When you speak to a programmer about topics outside of programming but they hit every level correctly through the conversation, you know that they have this most essential work skill.
The importance in finding the level also arises entirely outside of programming. Think of this the next time you speak to an accomplished salesman or when you have a good or bad customer support experience.
The Unknown #
People doing creative work spend most of their time banging their heads against the unknown. So how do they react? It’s relatively easy in an interview to poke around and find an area where you can push the candidate across the boundary of their knowledge. And then what? Some argue, some fold, some think silently for a long time, some ask clarifying questions, some become frustrated, some ask for help, and on and on. How they react to the unknown is very telling in how they will interact with the rest of the team.
When faced with an unusual request, how do they react? Someone recently shared with me a technique I have yet to apply, but I like the sound of it. He gives someone a large document and says “Read five pages starting on page 100, then we’ll talk about it.” Do they resist? How and how much? What does this say about their openness to new inputs?
Effective Management #
If you decide to move forward with a candidate, how do they reach their upside potential? They must at least have effective management. This brings in the question of references.
No candidate will provide bad references, so references are not useful for screening. Therefore I do not use references to inform a hire/pass decision. However they can shed light on how to manage the candidate effectively. For this reason I ask for former managers as references, not peers or subordinates. Ideally I speak to more than one. This is difficult for some candidates, but essential. And I explain to the reference that I want to learn from them how to be an effective manager for the candidate. The three questions I ask are:
- What does it take to position the candidate for success?

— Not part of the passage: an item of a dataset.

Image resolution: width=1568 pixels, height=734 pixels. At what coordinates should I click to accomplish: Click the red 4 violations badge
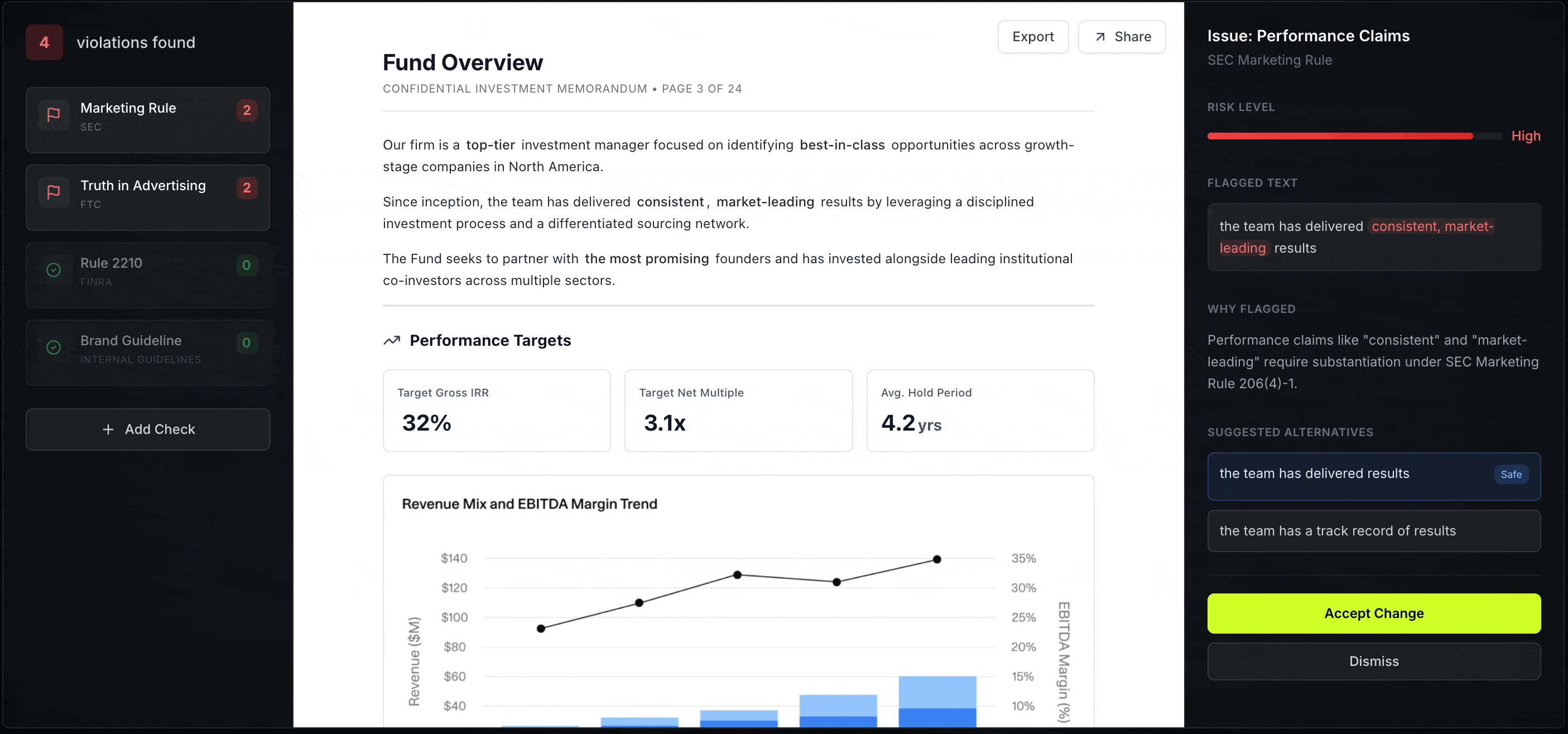click(44, 42)
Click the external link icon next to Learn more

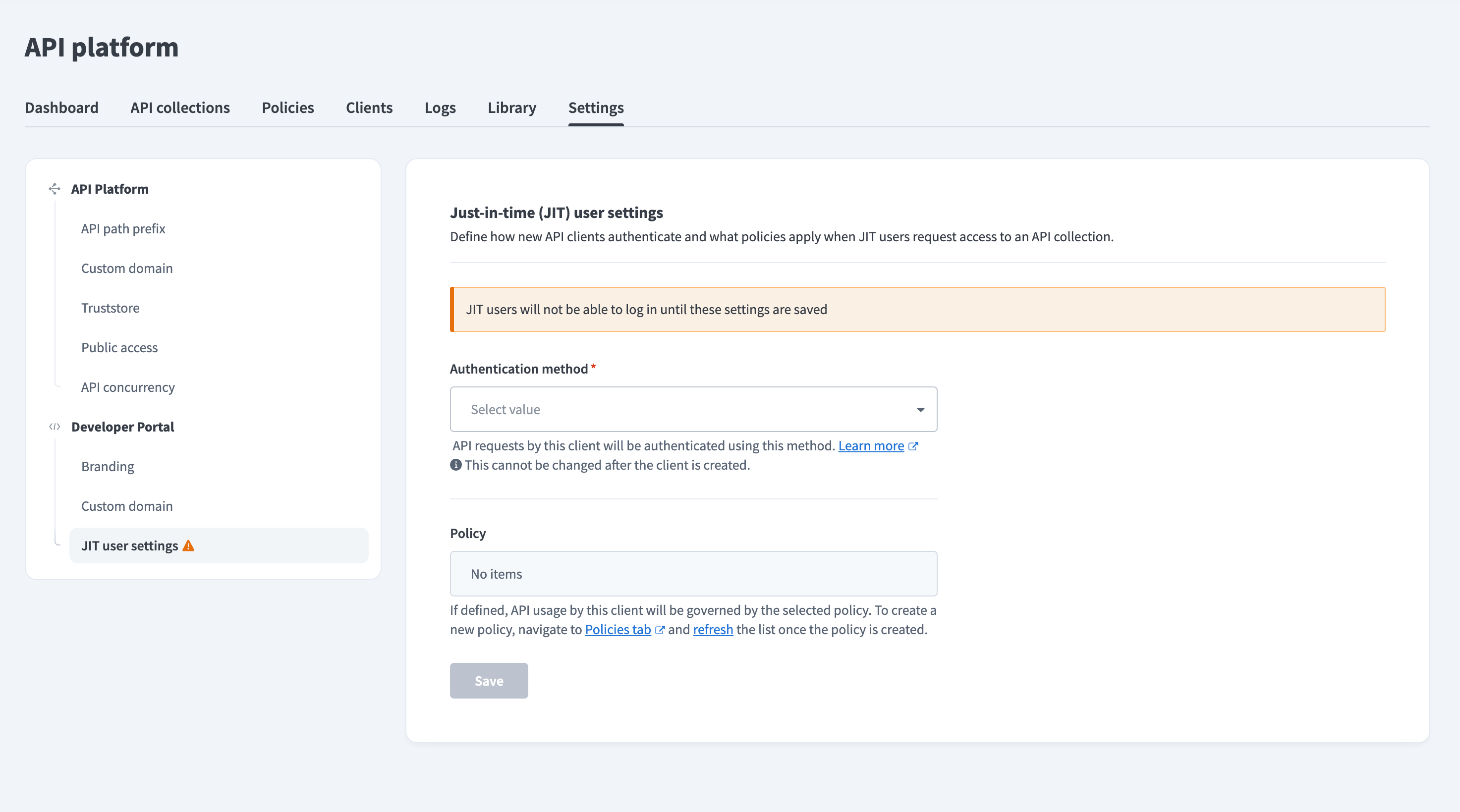coord(914,446)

- What are the signs that the candidate has run off the rails and needs help?
- What does it take to get them back on track?
Asking these questions and then just listening will provide extremely important insight into how to manage your new hire well.
Hiring Well #
Hiring well means finding the candidates who are good fits for your organization, and who have large upside potential, and then managing them effectively. It’s all very simple on paper, but not so in practice. I believe that adopting the approaches sketched out above will help you do it better.